«Ты, жгучий отпрыск Аввакума...» (глава 26) (Куняев) - страница 18

Издатель славный! В этой книге
Я новым чувствам предаюсь.
Учусь постигнуть в каждом миге
Коммуной вздыбленную Русь.

И, кожей чувствуя неодобрение молчащего Клюева, заявил, что не желает отражать крестьянские массы, не хочет надевать хомут Сурикова или Спиридона Дрожжина… Бил в самое больное место — ни Суриков, ни Дрожжин никогда не были для Клюева авторитетами, и Есенин прекрасно это знал. Но выходило так, словно Клюев пытался надеть на него этот самый хомут.

В 20-х числах июля Николай уезжал в Вытегру. Провожали его Есенин, Приблудный, Игорь Марков, Павел Медведев и Алексей Чапыгин. Последний воспоминал потом, как они с Есениным „по темноте… вышли… на Воскресенскую набережную за Литейным проспектом. Отыскали пароход и каюту, но Клюева ещё не было. С. А. сказал.

Записи о том, где находятся объекты:
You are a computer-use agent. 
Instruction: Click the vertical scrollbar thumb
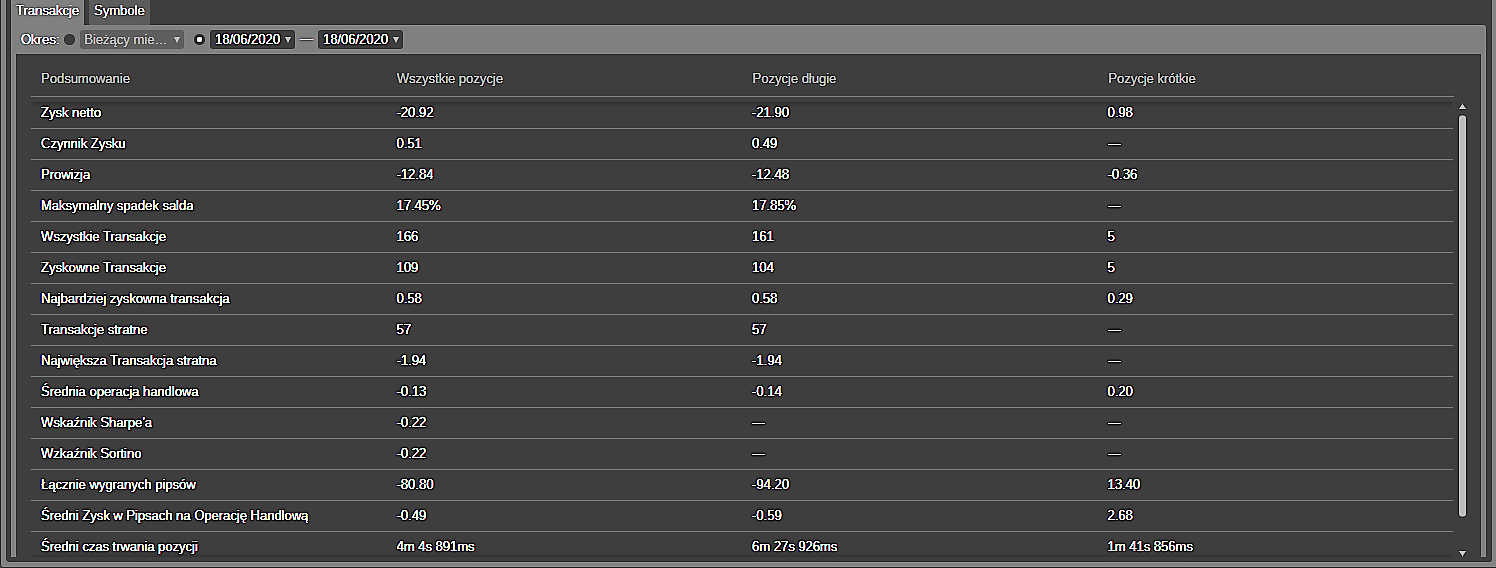(1462, 315)
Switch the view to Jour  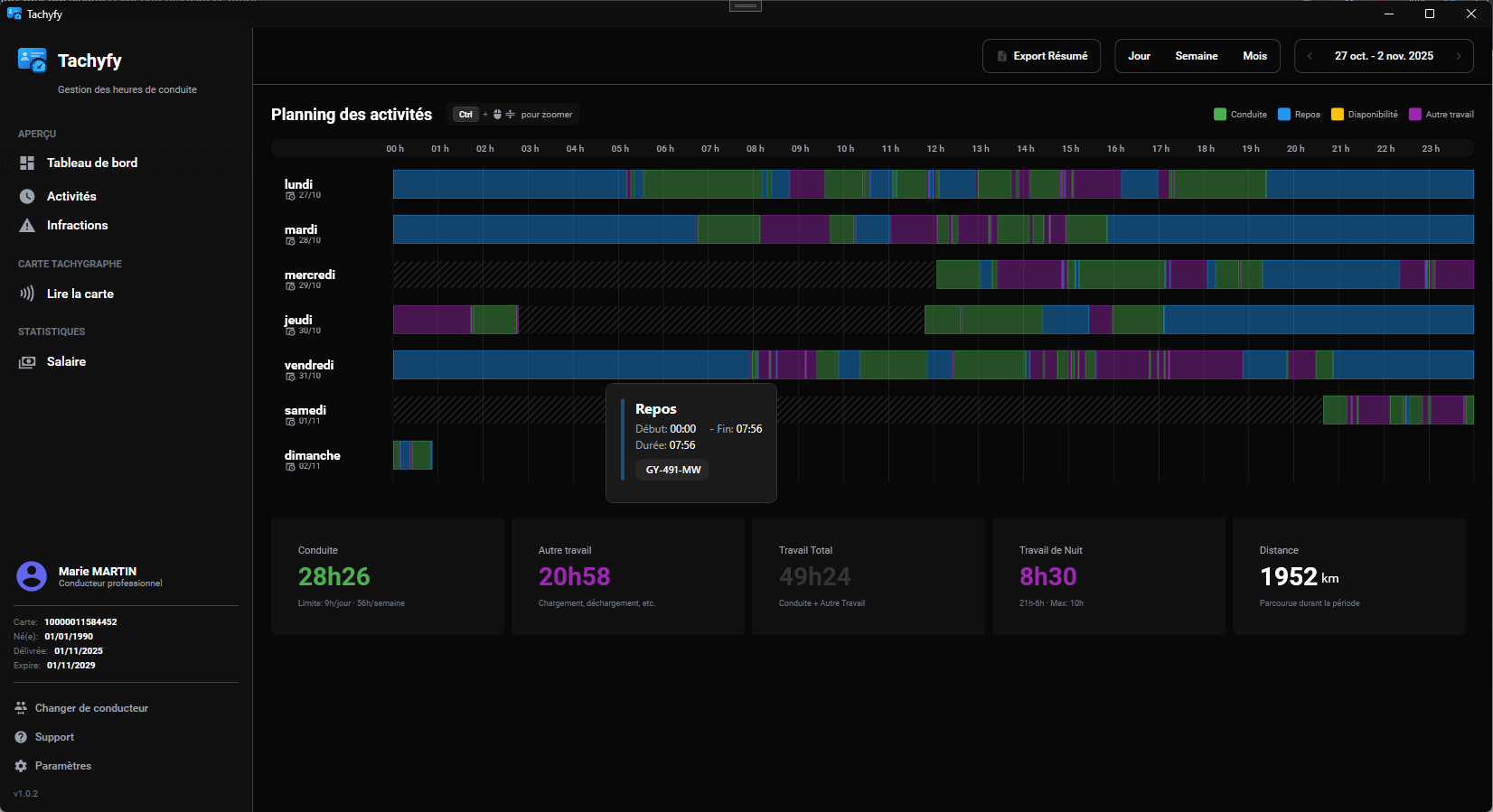click(1139, 56)
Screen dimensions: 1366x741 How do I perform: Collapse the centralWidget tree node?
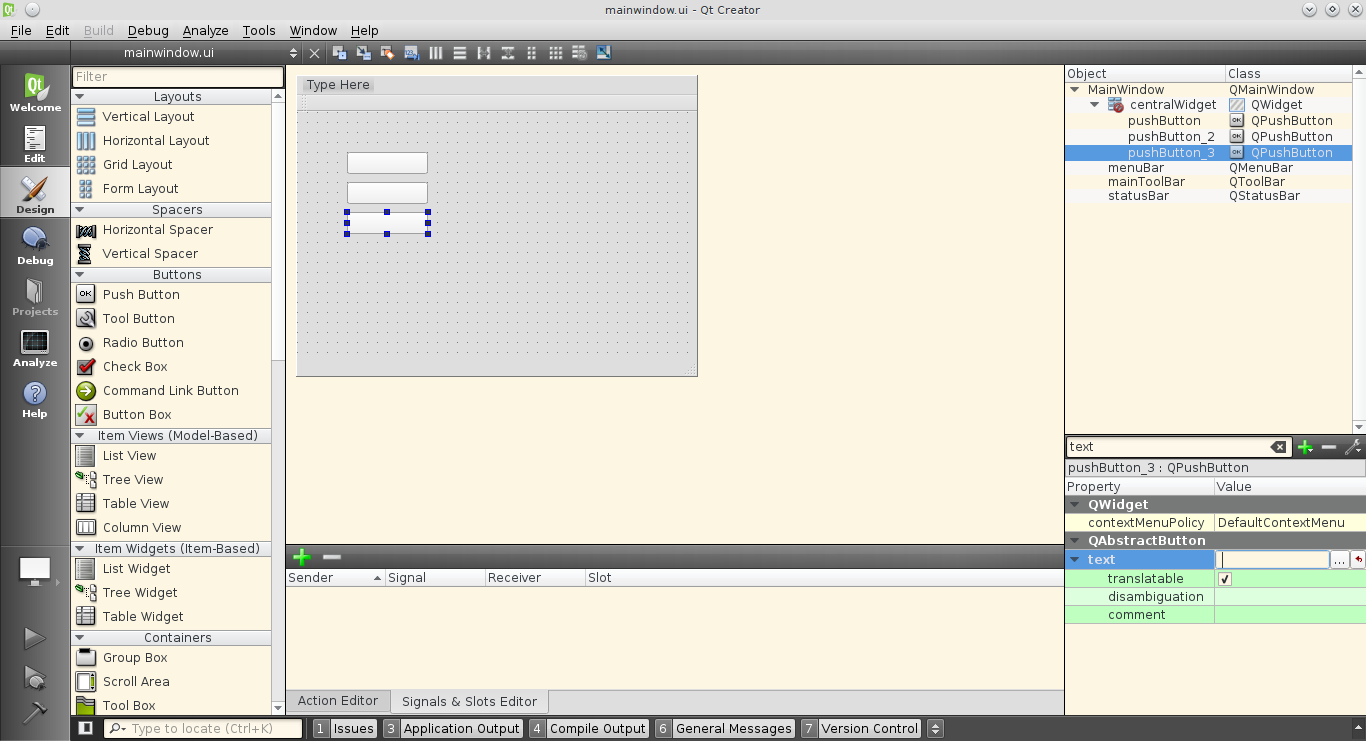click(x=1095, y=105)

Список заданий:
#1 Кто, согласно отрывку о Клюеве и Есенине, провожал Николая, когда он уезжал в Вытегру?
#2 Оформите нумерованным списком всё в записях, начиная со строки, содержащей «Screen dimensions: 1366x741», и вниз до конца записей включительно, пропустив пустые строки. Изображения в ответ не включайте.
Отрывок и записи никак не связаны между собой.

Решения по заданиям:
#1 Есенин, Приблудный, Игорь Марков, Павел Медведев и Алексей Чапыгин.

#2
1. Screen dimensions: 1366x741 How do I perform: Collapse the centralWidget tree node?
2. click(x=1095, y=105)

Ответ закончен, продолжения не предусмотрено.